The outdoor recreational industry accounted for 5.4% of Hawaii’s gross domestic product in 2017, the largest share of all U.S. states. The Aloha State was followed by Montana and Maine, where recreation contributed 5.1% and 4.8% to their states’ economies, respectively. The industry added $427 billion, or 2.2%, to the nation’s GDP, according to a Commerce Department report Friday.
Vermont, Wyoming, Florida and Alaska also showed a higher relative dependence on outdoor recreation, making up more than 4% of their respective state GDP. Connecticut, Ohio and New York are least dependent on the sector.
Rhode Island was tied for No. 23 in terms of the percentage of total GDP was contributed by outdoor recreation with Arkansas and North Dakota, at 2.3%.
Percentage of state GDP contributed by outdoor recreation in New England:
- Rhode Island – $1.4 billion in value added, 2.3% of state GDP
- Maine – $3 billion, 4.8%
- Vermont – $1.5 billion, 4.5%
- New Hampshire – $2.7 billion, 3.3%
- Massachusetts – $9.2 billion, 1.7%
- Connecticut – $3.6 billion, 1.4%
The outdoor recreation industry employed 21,642 in the Ocean State, 4.3% of its total employment.
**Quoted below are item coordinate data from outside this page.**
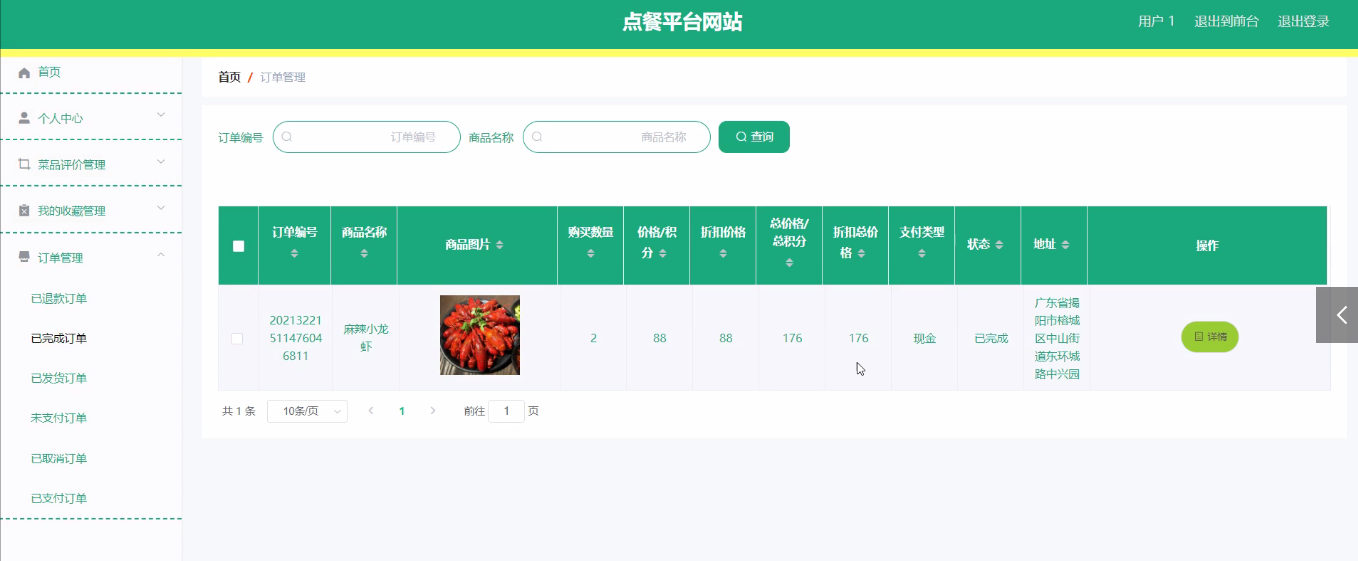
Task: Click the sort icon in 订单编号 column
Action: (294, 254)
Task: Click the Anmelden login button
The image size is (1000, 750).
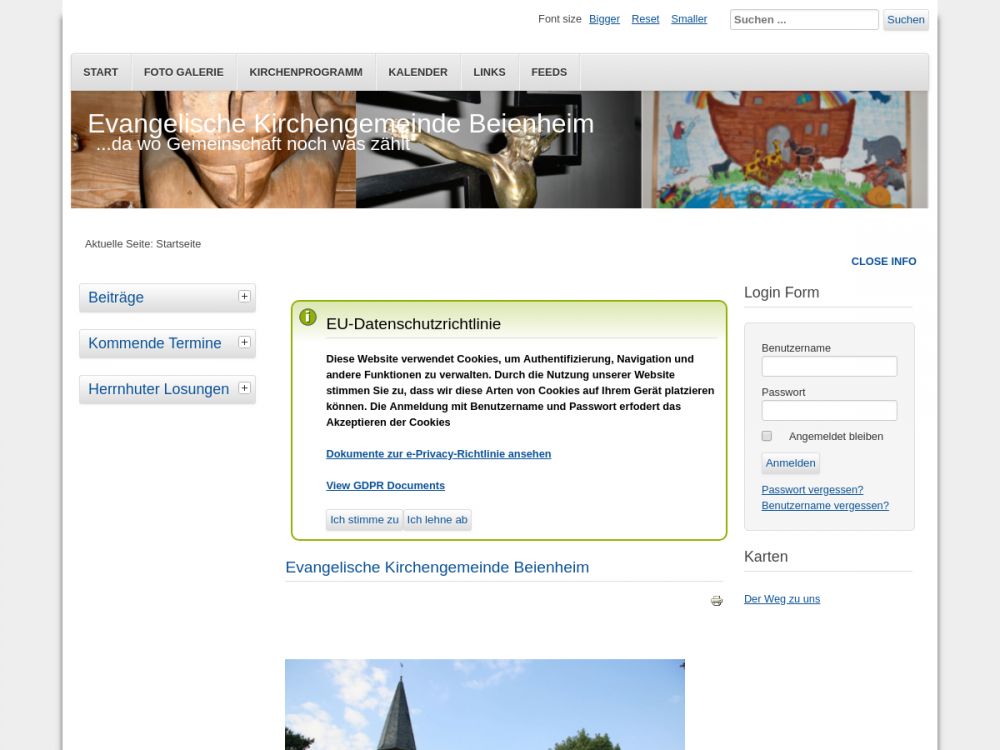Action: click(x=790, y=463)
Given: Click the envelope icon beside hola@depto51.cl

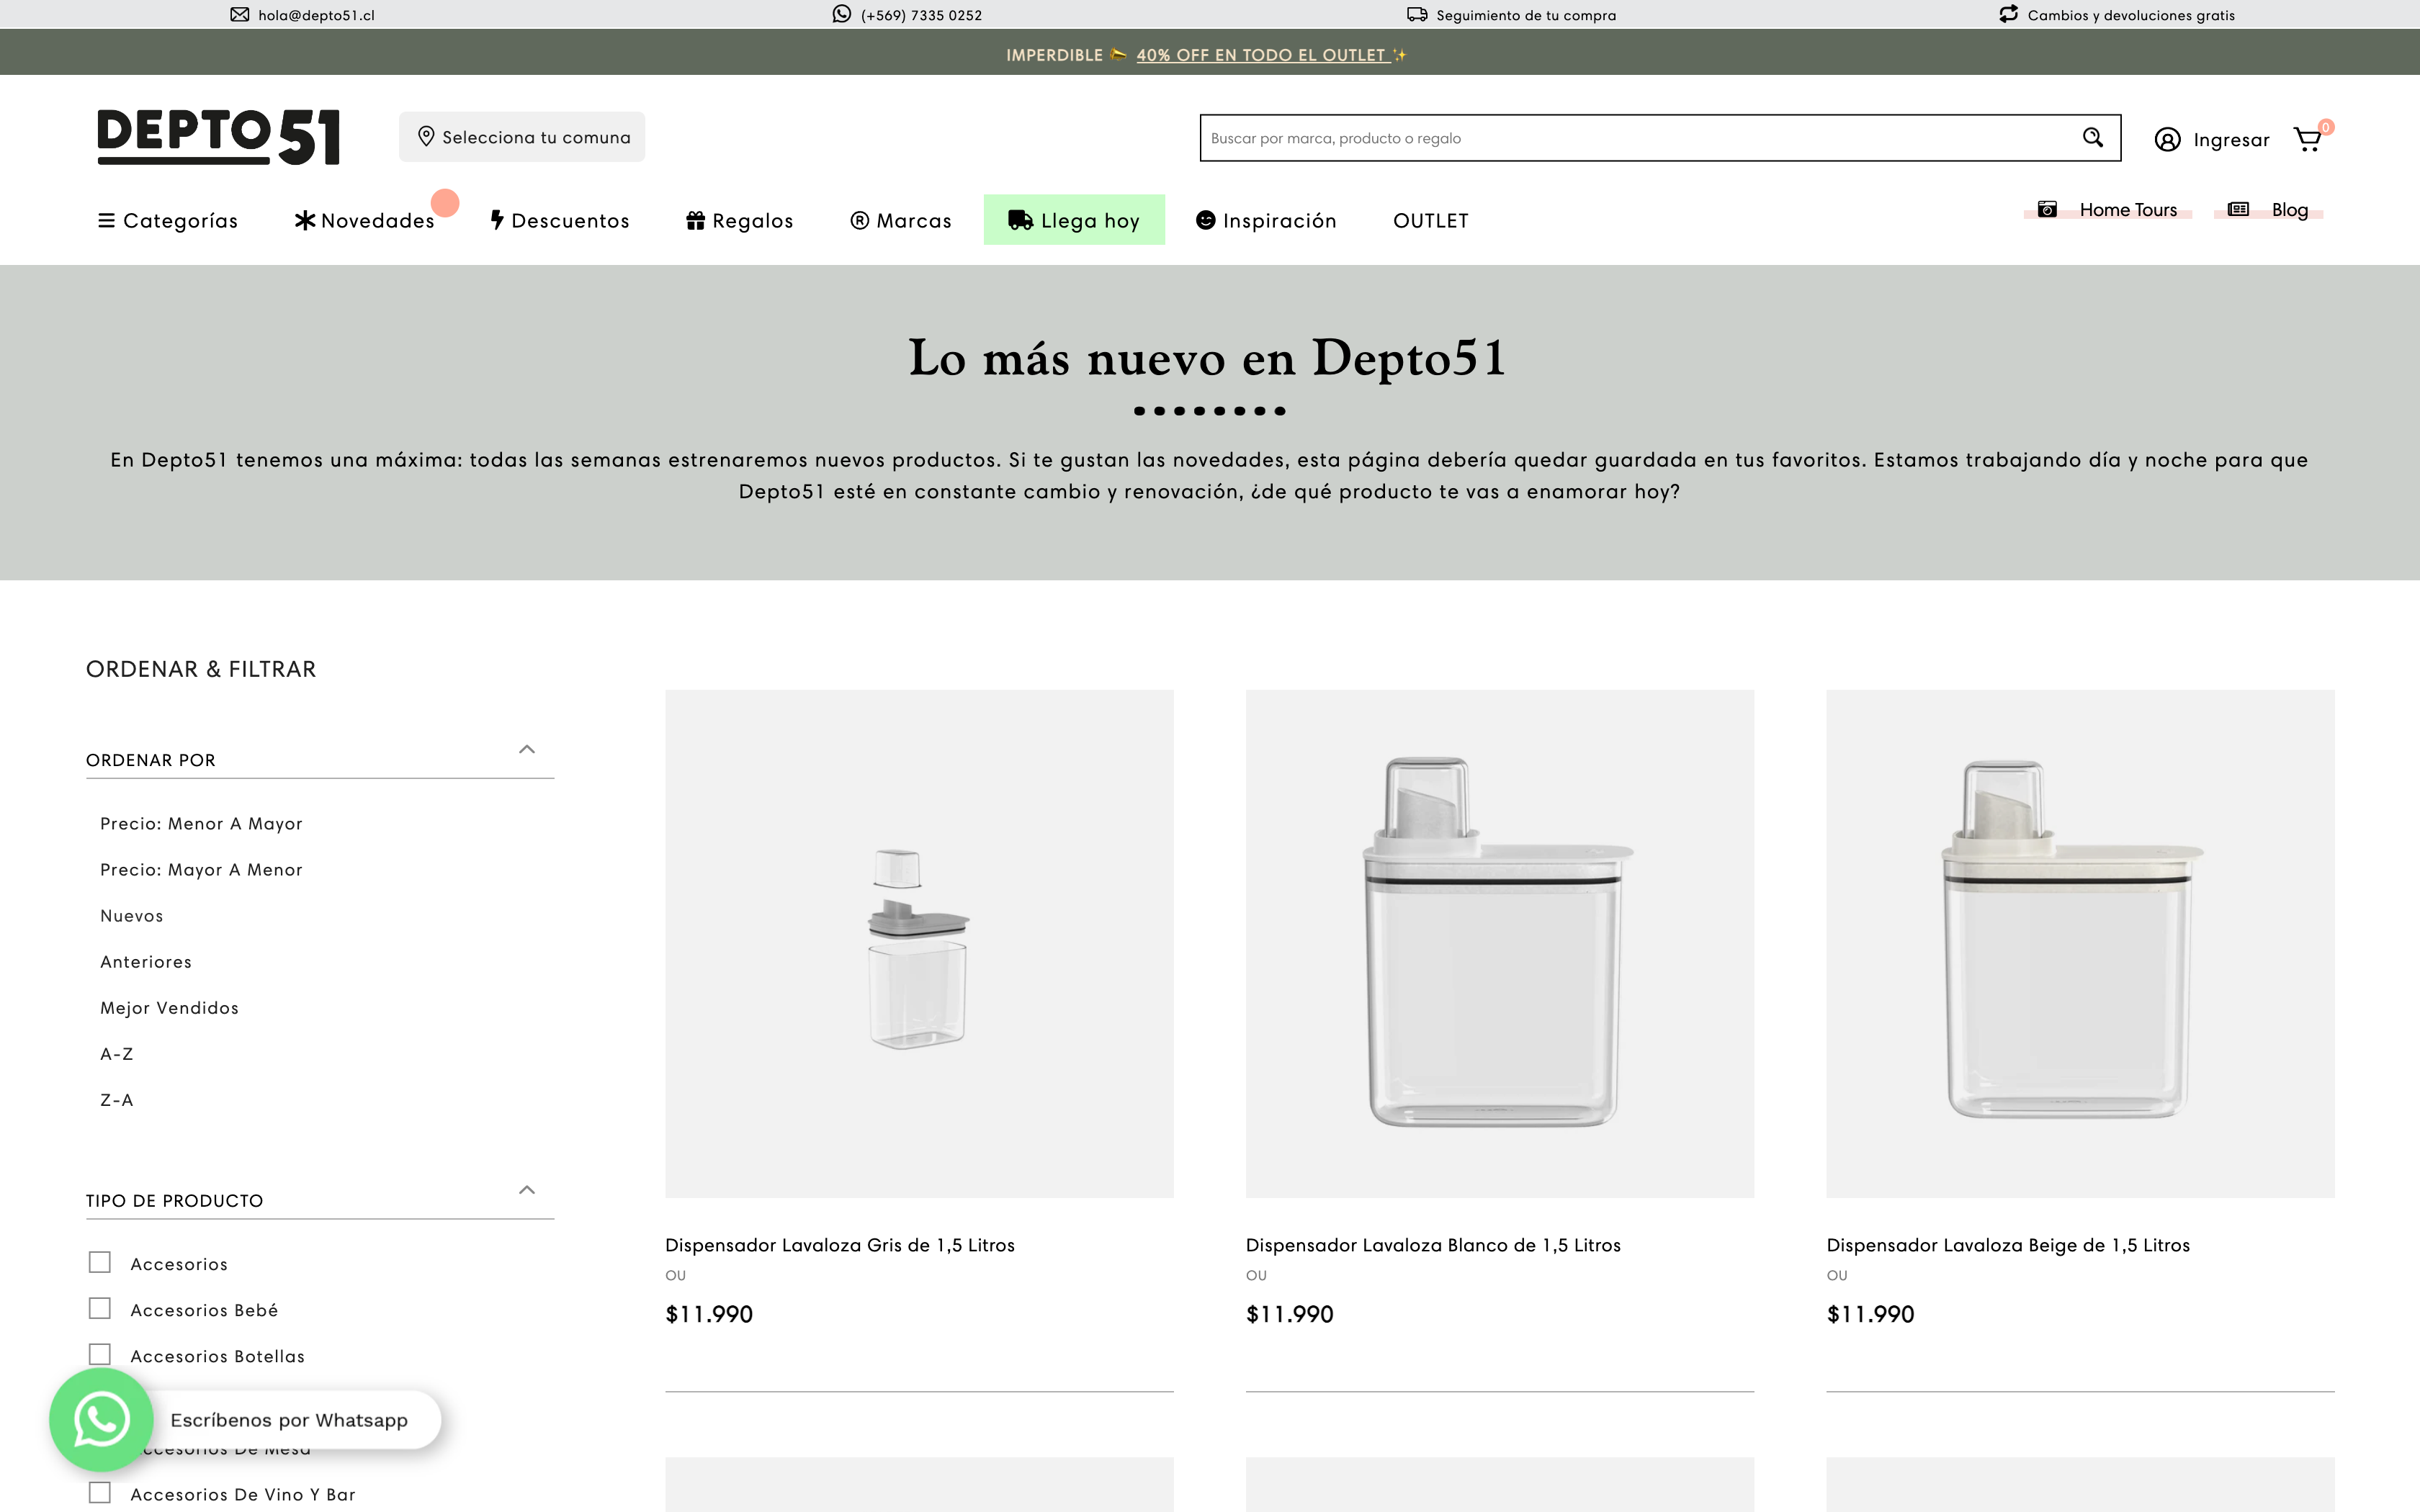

As a point of comparison, 3.4% of all employment in the United States was in the outdoor recreation sector.
Outdoor recreation employment for New England states:
- Rhode Island – 21,642, 4.3% of total state employment
- Maine – 40,720, 6.4%
- New Hampshire – 37,818, 5.5%
- Vermont – 17,301, 5.3%
- Massachusetts – 111,609, 3%
- Connecticut – 48,390, 2.8%
Real gross output, labor compensation and employment all grew more in outdoor recreation than the economy as a whole. The industry expanded by an inflation-adjusted 3.9% in 2017, the most recent data available, faster than the broader economy’s 2.4% growth.
Boating and fishing added $20.9 billion to the national economy during the year, led by Florida and California. RVing was the second-largest activity, with $16.9 billion in value added, paced by Indiana and Ohio.
William Edwards is a Bloomberg News staff writer. PBN contributed to this report.